Objective: We previously examined the expression of specific C-terminal μ-opioid receptor (MOR) splice variants in human central nervous system cell types and HIV-infected brain tissue from individuals with neurocognitive impairment ± HIV encephalitis (HIVE). In the present study, we examined the N-terminal splice variant MOR-1K, which mediates excitatory cellular signaling.
Methods and results: We found segregation of expression ranging from undetectable to seemingly exclusive across nervous system cell types compared to the pool of C-terminal MOR splice variants using the real-time polymerase chain reaction (RT-PCR). Expression of MOR-1K mRNA was also increased in HIV-infected individuals with combined neurocognitive impairment and HIVE compared with the other groups. MOR-1K expression correlated with the level of patient neurocognitive impairment, whereas the pool of C-terminal MOR splice variants did not.

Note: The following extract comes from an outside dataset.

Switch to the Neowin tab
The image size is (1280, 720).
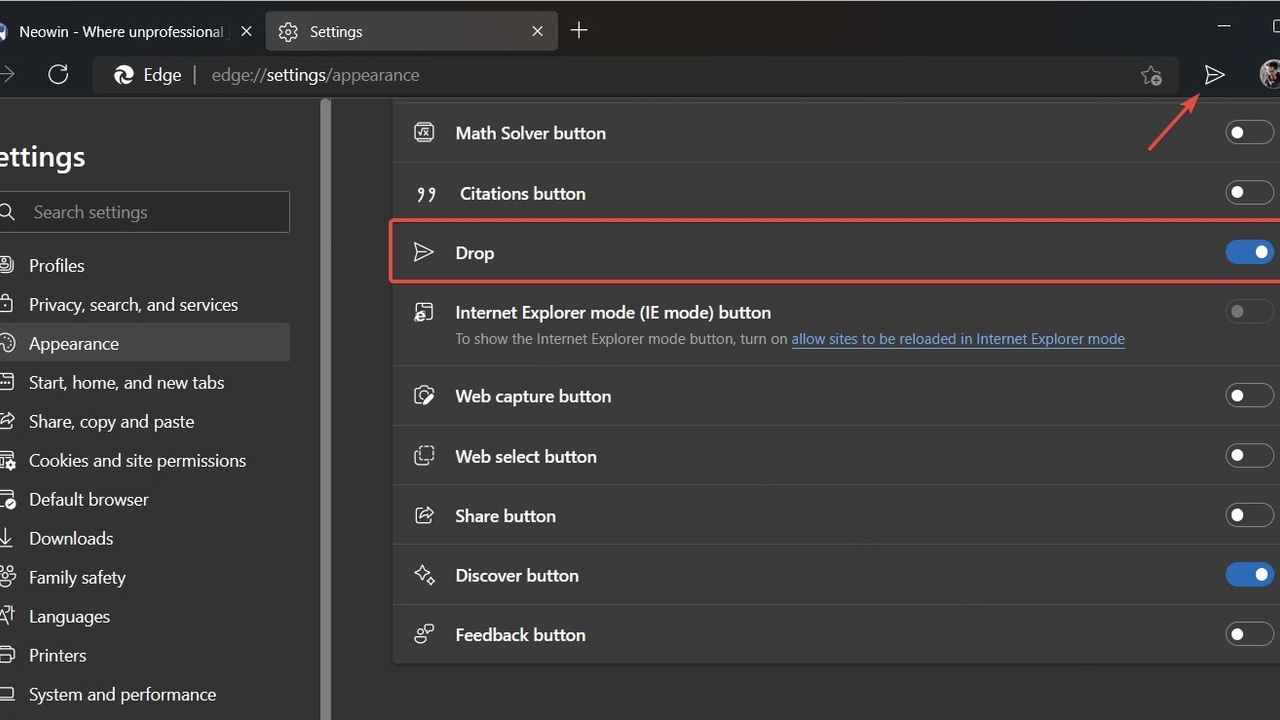point(120,32)

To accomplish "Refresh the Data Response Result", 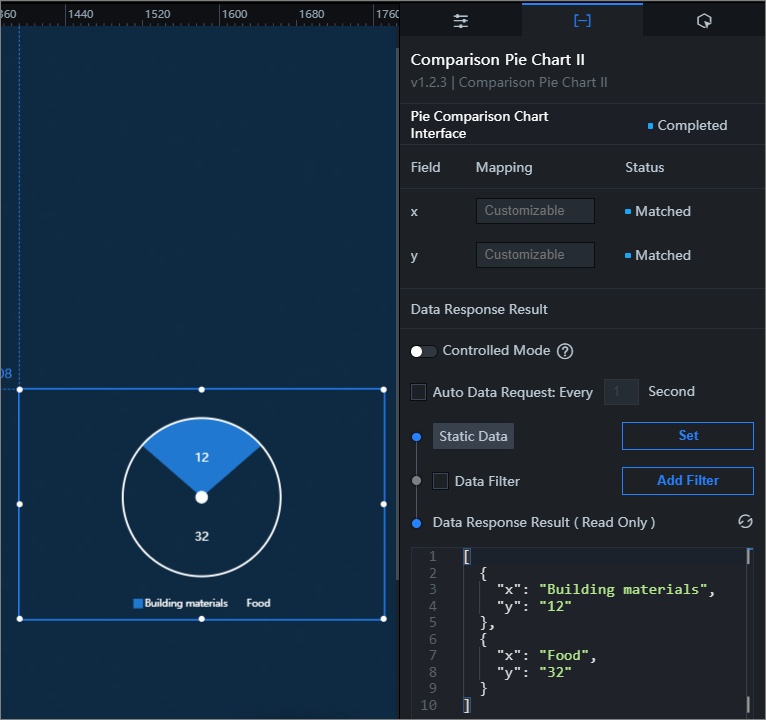I will coord(744,522).
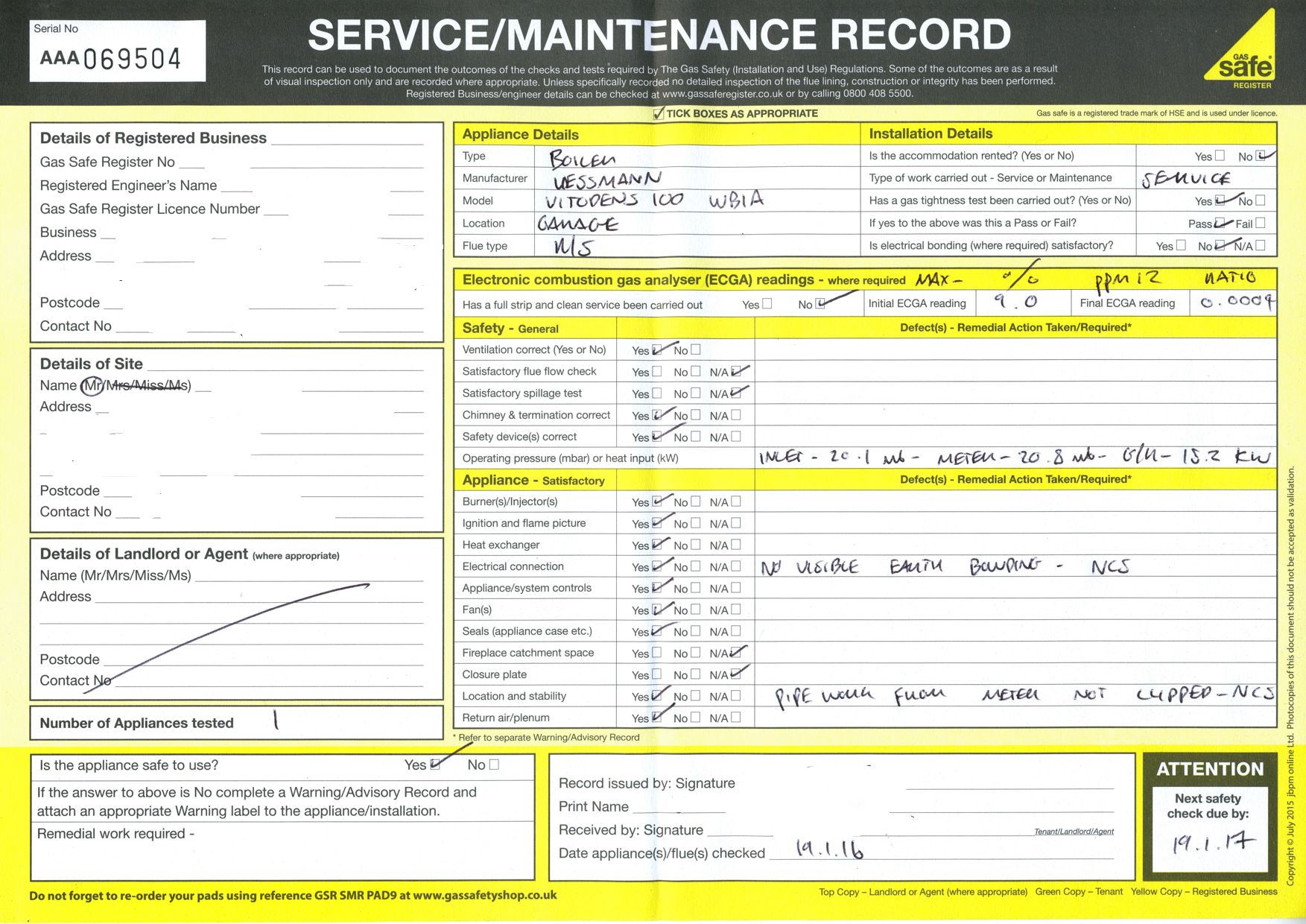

HIVE was also associated with increased expression of the inflammatory mediators MCP-1, MCP-2, and RANTES, but not the host HIV coreceptors CXCR4 and CCR5 or the CD4 receptor using qRT-PCR. Network analysis of microarray data from these same patients revealed filamin A (FLNA) as a possible interaction partner with MOR-1K, and FLNA gene expression was also found to be upregulated in HIVE using qRT-PCR. Overexpression of FLNA in HEK293 cells redistributed MOR-1K from intracellular compartments to the cell surface.
Conclusion: These results suggest that HIVE, and neurocognitive impairment depending on its severity, are associated with enhanced MOR-1K signaling through both increased expression and trafficking to the cell surface, which may alter the contribution of MOR receptor isoforms and exacerbate the effects of MOR activation in neuroAIDS.